If you want the B5 AdvProp weights, those are ported from tf, you want to use tf_efficientnet_b5_ap
for that.
And yeah, I should have a 'random initialization, weights not loaded' warning, I thought I had it, but looks like that was in the other one :)
Also beware, the AdvProp models use different normalization (Inception style) and not the same as the other models (ResNet style)
@rwightman - thanks a bunch for the clarification, as well as the pointer re: Inception style normalization! Re: 2-3 weeks with 2-3 gamer GPUs - I believe it! All the more reason I greatly appreciate the work you are doing with this repro! My impression has always been EfficientNets are a beast to train and you've confirmed it here.
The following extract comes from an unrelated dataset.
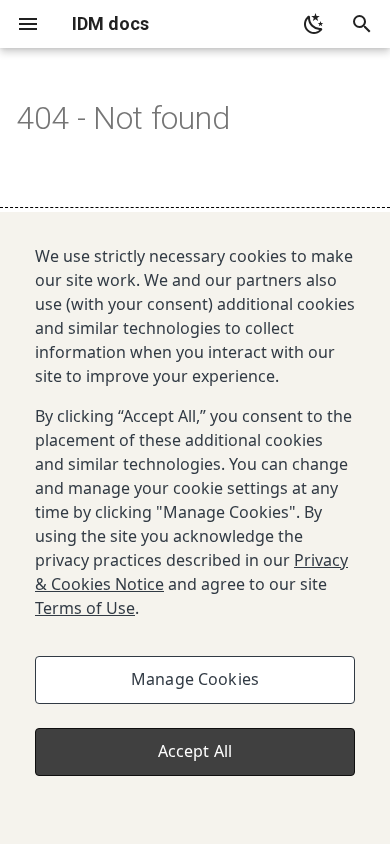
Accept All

Upside is I'm seeing the best results with EffNets of any arch I tried on my current project so I'll be diving deep with EffNets for some time now.
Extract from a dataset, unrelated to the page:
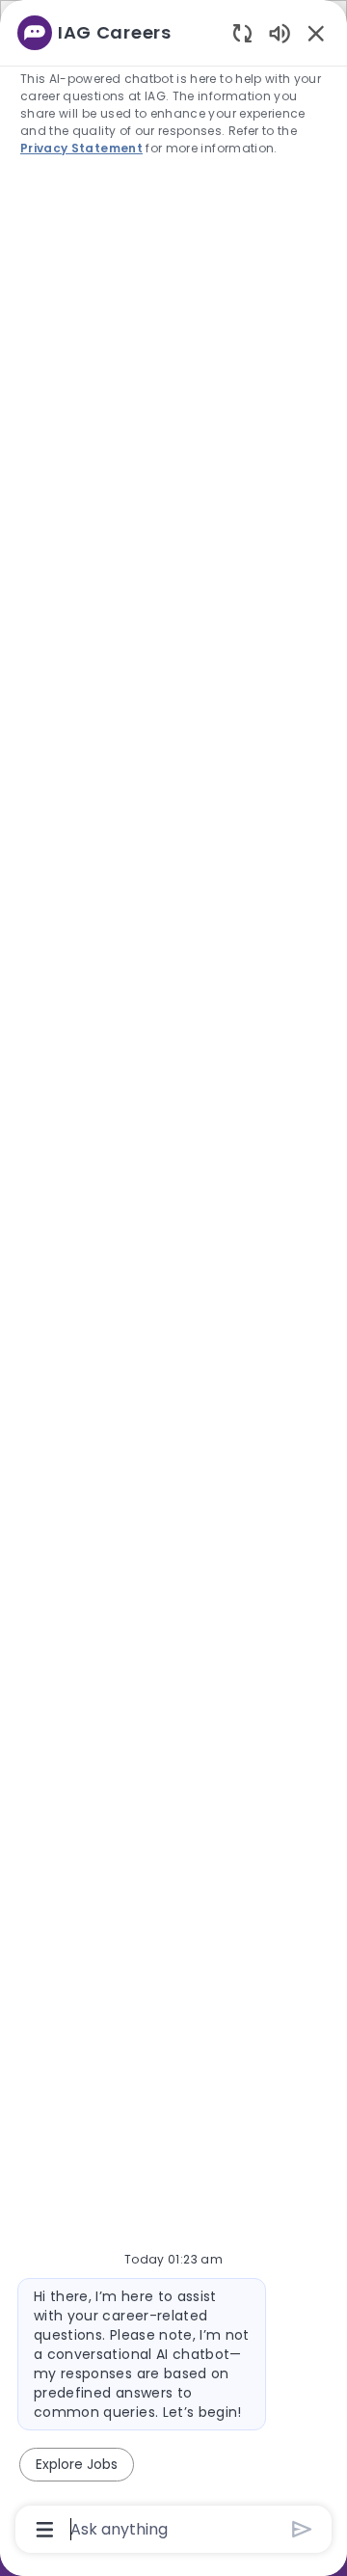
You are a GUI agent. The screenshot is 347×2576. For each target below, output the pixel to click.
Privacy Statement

re: "And yeah, I should have a 'random initialization, weights not loaded' warning, I thought I had it, but looks like that was in the other one :)" That would be awesome if you have time to add that just to help people from panicking like I did when I saw my results after the first two epochs lol.
Anyway I'll close this since there are no weights to preload and again, I greatly appreciate all the work you are doing on this repo!
Hi @rwightman, Thanks first for this awesome repo. I'm trying to use your impl to get the AP pre-trained B5, but it's quite clearly failing to load the pretrained weights though with neither an error nor a confirm the weights were loaded. Is this a known issue or am I doing something wrong? (edit - ok I re-read the readme and think I misunderstood that AP implemented meant with pretrained weights available...anyway, if so then passing preTrained=True where no weights exist should ideally print a warning or error?)
1 - Installed via pip install geffnet 2 - Import geffnet 3 - model = geffnet.create_model('efficientnet_b5',num_classes = data.c,pretrained=True, drop_rate=0.2, drop_connect_rate=0.2)#, as_sequential=True) Normally I'm used to seeing a "loading .pth and the progress bar here on a new instance, or a confirmation of weights loaded. I did not see either but no error either. 4 - When you go to train it becomes abundantly clear that it's working with a new init network (i.e. first epoch close to random, then verrry slow training progress. By contrast a pre-trained digs right in.
If possible, it would be great to get a confirmation message like in Melas impl once weights are loaded: "Loaded pretrained weights for efficientnet-b5" or if not a warning that it's a new network if pretrained=True was passed in?
Thanks much! Less